* Brief
Print every record exactly, but leave out the pictures.

* Available data
================

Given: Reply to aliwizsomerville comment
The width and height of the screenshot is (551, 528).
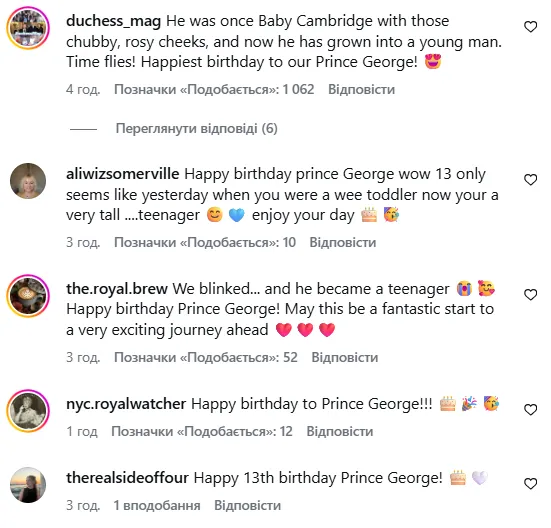Looking at the screenshot, I should point(343,242).
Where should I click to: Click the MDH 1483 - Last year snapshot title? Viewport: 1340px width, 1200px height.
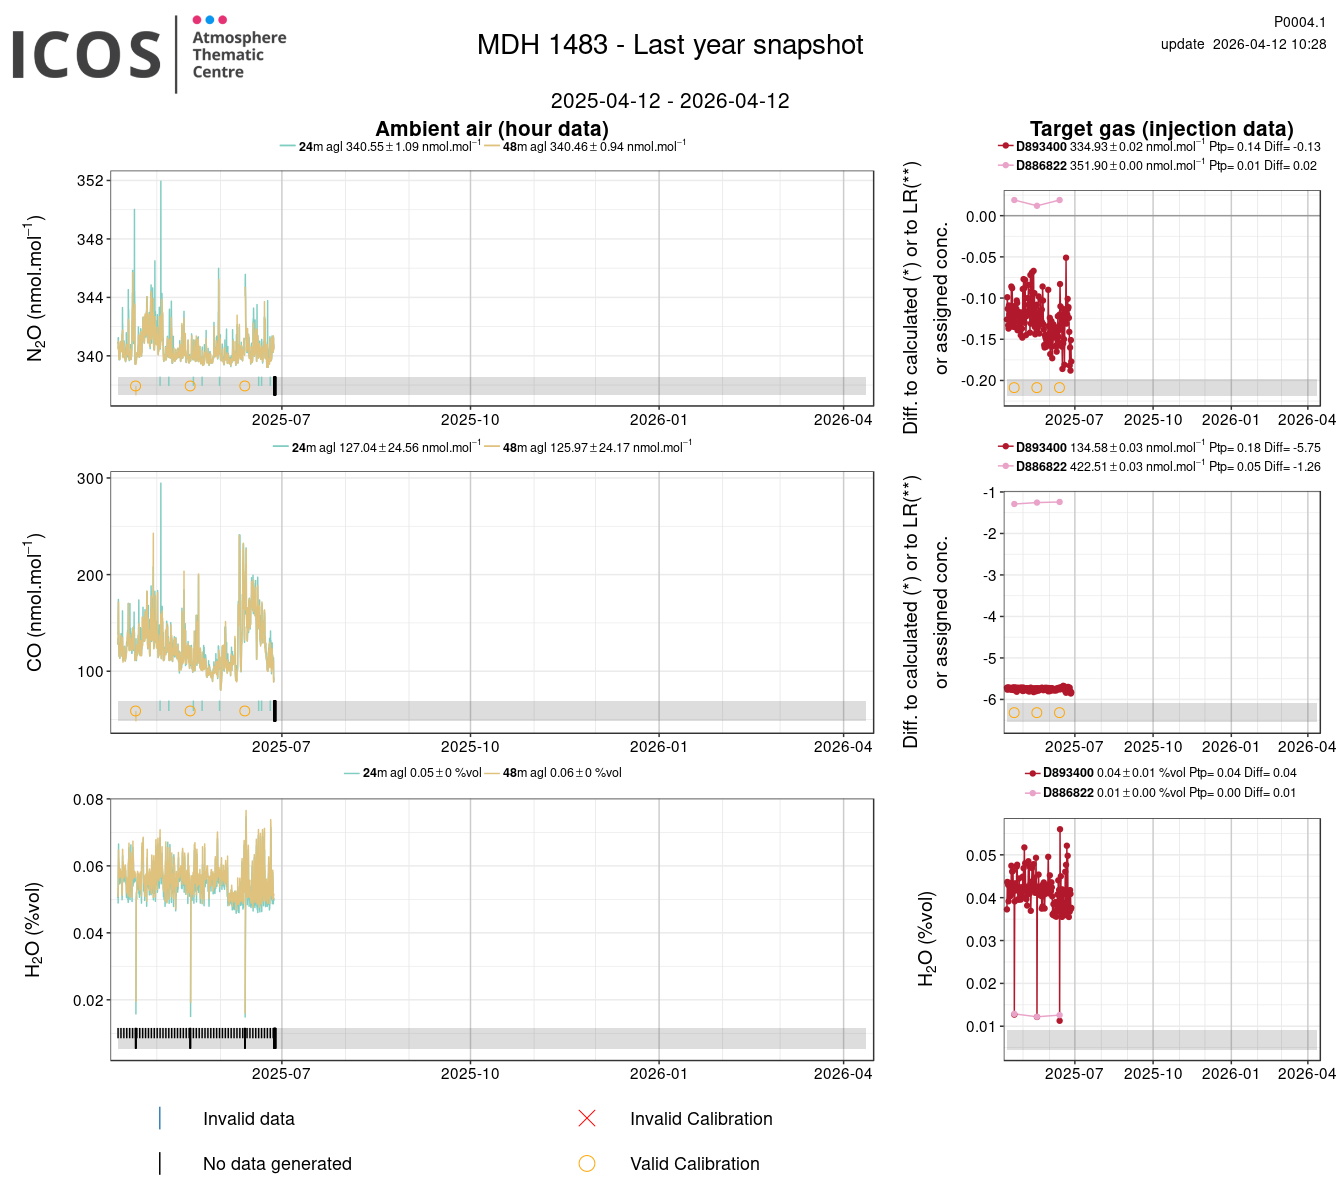coord(670,45)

================

* Response area
Given: Reply to aliwizsomerville comment
The width and height of the screenshot is (551, 528).
Looking at the screenshot, I should point(343,242).
Where should I click to: Click the MDH 1483 - Last year snapshot title? Viewport: 1340px width, 1200px height.
coord(670,45)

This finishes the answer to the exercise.